To the Editor,

We read with interest the article published by Wu et al., who reported that adjunctive corticosteroids can provide survival benefits and improve clinical outcomes without increasing adverse events in patients with severe community-acquired pneumonia (sCAP) [1]. We commend the authors for conducting this comprehensive systematic review and meta-analysis on this crucial topic, as previous randomized controlled trials have yielded conflicting results. However, we have several concerns regarding the methodologies and results presented in this paper.

First, this meta-analysis did not include three pivotal trials: the Santeon-CAP Trial [2], the CAPISCE-Trial [3], and the Bellvitge Trial [4]. While these trials recruited a mixed population of patients with severe and non-severe CAP, all of them reported subgroup analyses of patients with sCAP, which could be utilized for data extraction in a study-level meta-analysis. In each of their respective subgroup analyses, the Santeon-CAP Trial, CAPISCE-Trial, and the Bellvitge Trial did not find mortality benefits associated with dexamethasone, prednisolone, or methylprednisolone, respectively, among patients hospitalized for sCAP. We extracted the data from these three trials and conducted a meta-analysis by pooling the results from all 10 studies (7 studies from the meta-analysis by Wu et al. and 3 studies identified through our literature search). We found that hydrocortisone was associated with a reduction in all-cause mortality (HR 0.48 [95% CI: 0.32–0.72]), but this observation was not seen for non-hydrocortisone corticosteroids (HR 0.79 [95% CI: 0.58–1.06]) (Fig. 1). Based on these results, it appears that only hydrocortisone, but not other corticosteroids, exhibited an association with a reduced mortality risk among patients hospitalized for sCAP.

Fig. 1
figure 1

Forest plot summarizing the effects of different types of corticosteroids on all-cause mortality

Second, the authors reported that patients who received corticosteroids, particularly hydrocortisone, for a duration of ≤ eight days without tapering, experienced significantly lower mortality risks (as demonstrated in Table 3 of the manuscript). However, the CAPE COD trial conducted by Dequin and colleagues, which reported mortality benefits among patients receiving hydrocortisone, used an initial hydrocortisone dose of 200 mg with a gradual taper over 8 or 14 days [5]. This study appeared to have been inaccurately categorized under the subgroup analysis of corticosteroids administered for a duration of ≤ eight days without tapering. We performed a subgroup analysis by re-classifying the CAPE COD trial [5] under the subgroup of duration of > eight days with tapering and included the three newly identified studies (2,3,4). We found that corticosteroid durations of over 8 days or with a taper showed a similar reduction in all-cause mortality compared to corticosteroid durations of less than 8 days or without a taper (HR 0.69 [95% CI: 0.51–0.93] vs. HR 0.55 [95% CI: 0.33–0.92]). Thus, in contrast to the authors' findings, the duration or tapering of corticosteroids did not appear to affect mortality benefits.

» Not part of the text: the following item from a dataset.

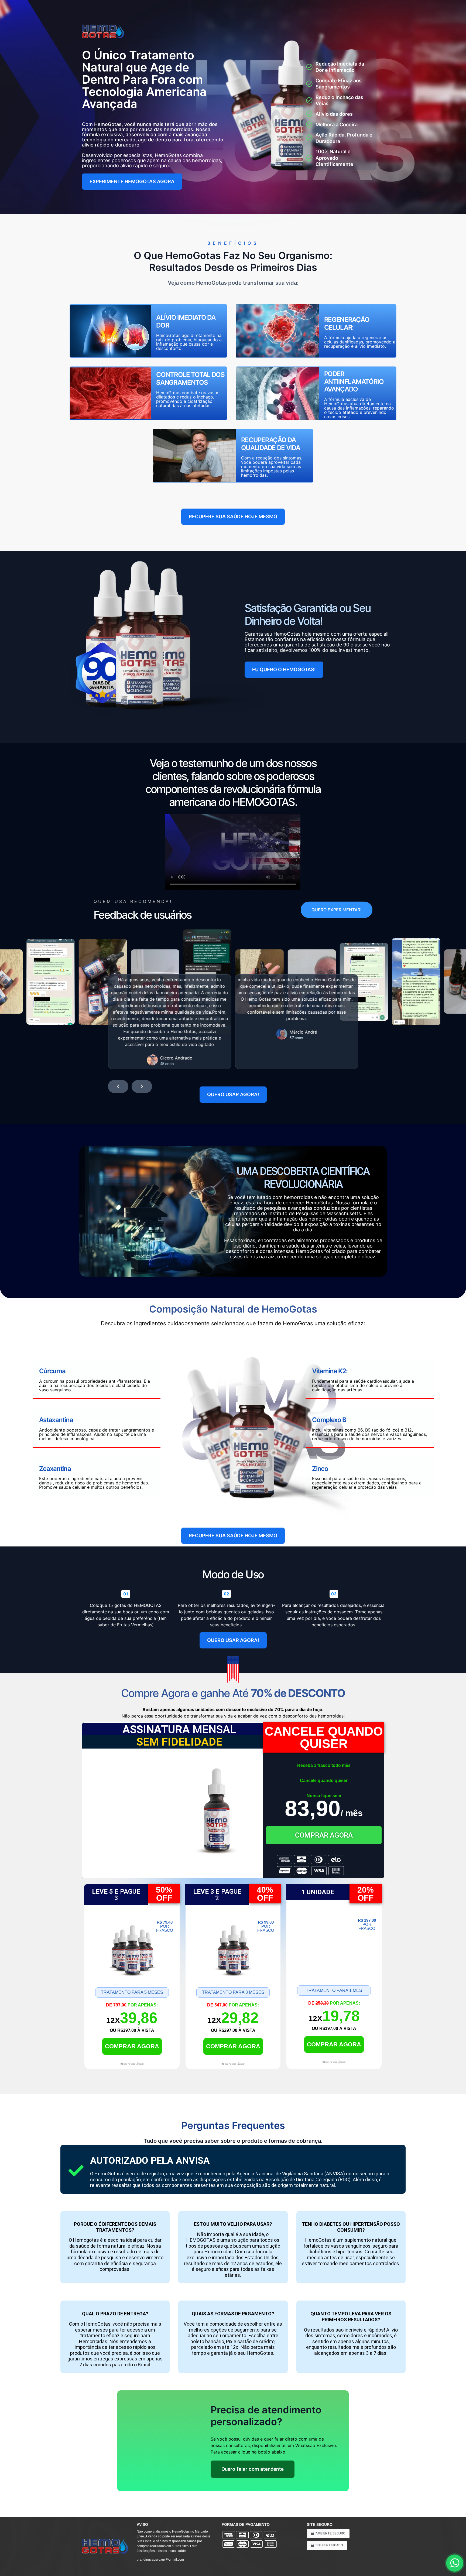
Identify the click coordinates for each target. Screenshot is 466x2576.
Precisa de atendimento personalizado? (266, 2416)
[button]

Third, the authors did not report on the risk of hyperglycemia, a significant adverse event associated with corticosteroid use. We conducted an updated meta-analysis that encompassed all studies reporting on hyperglycemia and found an approximately 50% increased risk of hyperglycemia associated with corticosteroid use compared to placebo (HR 1.50 [95% CI: 1.04–2.17]). These findings further substantiate that corticosteroids can elevate the risk of hyperglycemia, necessitating caution, particularly in diabetes patients hospitalized for sCAP.

Finally, the authors omitted the assessment of certainty or confidence in the body of evidence for each evaluated outcome. This represents a crucial element of the Preferred Reporting Items for Systematic Reviews and Meta-analyses (PRISMA) Checklist, which is recommended for meta-analyses of randomized controlled trials. Such an evaluation contextualizes the results of a meta-analysis and facilitates their application to clinical practice.

Once again, we commend the authors for undertaking this significant work and hope that our comments contribute additional insights to the presented data.